Finally, my Pink Shirt is complete! Actually, it’s been done for over a week now, but I finally got around to photographing it for the blog.
I’m really thrilled with the way this project turned out. In a way, it’s a bit of an anti-climax because the Chevron Shirt was more creative design-wise than this shirt, which was largely inspired by a design I saw elsewhere.
That doesn’t take anything away from this project, though. The pink fabric I obtained from Britex Fabrics really makes this shirt. It has just the right amount of saturation, and the pink is more of a bluish undertone than a warmer, peach undertone. But the fabric also has a radiance to it in person that almost makes the shirt seem to glow.
I’ve received several comments this pink looks good on me. I love the way it looks.

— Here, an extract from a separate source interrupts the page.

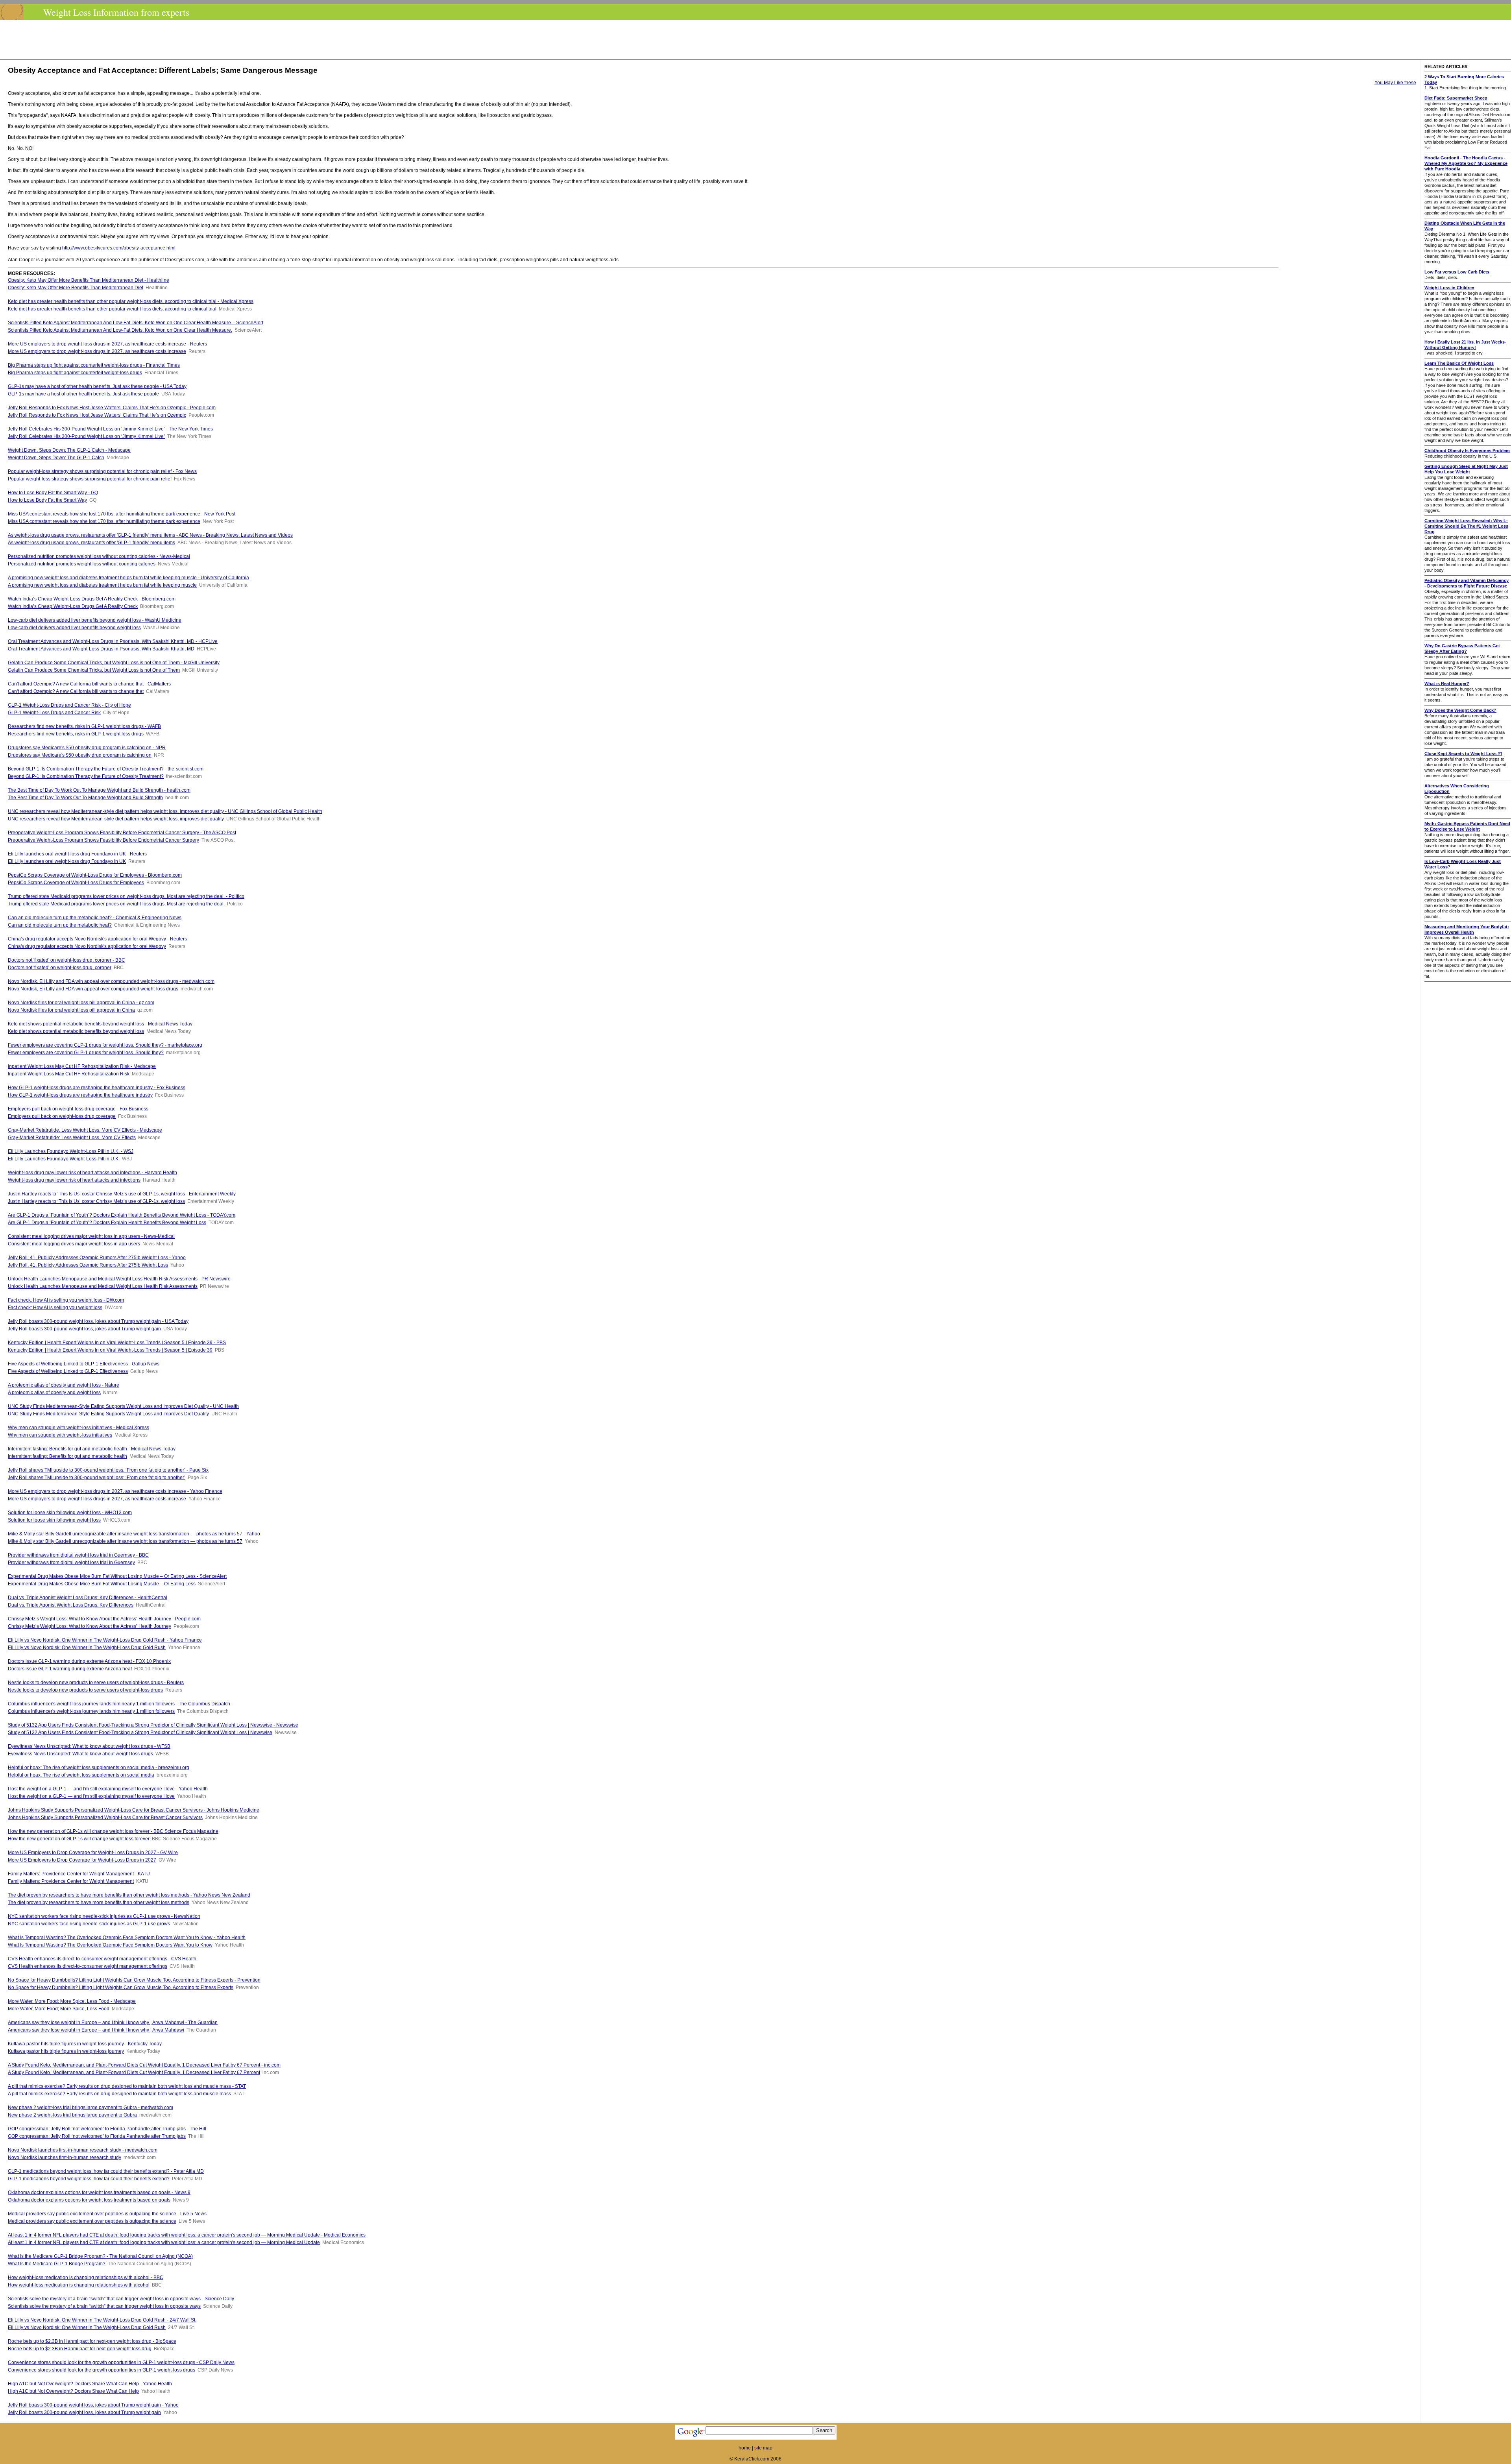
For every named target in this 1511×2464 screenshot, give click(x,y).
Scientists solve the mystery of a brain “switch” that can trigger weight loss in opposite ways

Here’s some closeups of the shirt. I have given my dress form square shoulders by placing some shoulder pads inside an undershirt, placed over the dress form. That makes a big improvement in the way my shirts fit on the form.
The accent-colored front band was a bit of a struggle. I had to rip the seam and start over at least twice – the first time for a wonky seam, and the second time because I realized the sew-in interfacing was just too heavy for the front band. I switched to an ultra-light fusible, on one of the facing folds, which gave me the amount of body I wanted.
The back of the shirt is the same as in prior projects in this series. I had considered reworking the pattern to use knife pleats instead of the box pleat, at the suggestion of reader Veronik:
As for the back, have you tried side pleats instead of the center back pleat? I recently drafted a shirt with those, because they don’t add any width at the waist. I slashed from the top to the waist and squared to the side, before pivoting the amount of pleat take up. It worked well for the shirt I made.
I had actually tried this idea out on the paper copy of the pattern, slashing and pivoting. What I realized was that the alteration made the side seam about 5/8 inch shorter, and that I would have to true that with the side seam on the front piece. Rather than solve that problem, I opted for instant gratification and went with the pattern I knew rather than edit the pattern one more time. I do plan to give this a go on a future shirt making project, just not this one.
I’m pleased with the look of the two-tone collar.
I do have a small issue when I button the collar; the collar blades overlap each other a short amount. I think the button is placed a little too far inward on the collar stand, but I haven’t tried it yet with a tie to see if that covers up the issue, or if I need to relocate the button.
I’m only ever going to button the collar if I’m wearing it with a tie anyway. Wearing the collar open accentuates the “peek-a-boo” effect from the accent fabric.
The cuffs have an accent placket underlap, and accent on the inside of the cuff. I obtained some smaller mother-of-pearl buttons from Wawak for the sleeve placket.
This project wraps up my summer sewing projects. For the first time ever, I’m in sync with the seasons. I’m moving into autumn with two new projects I have in the works now; more on them soon.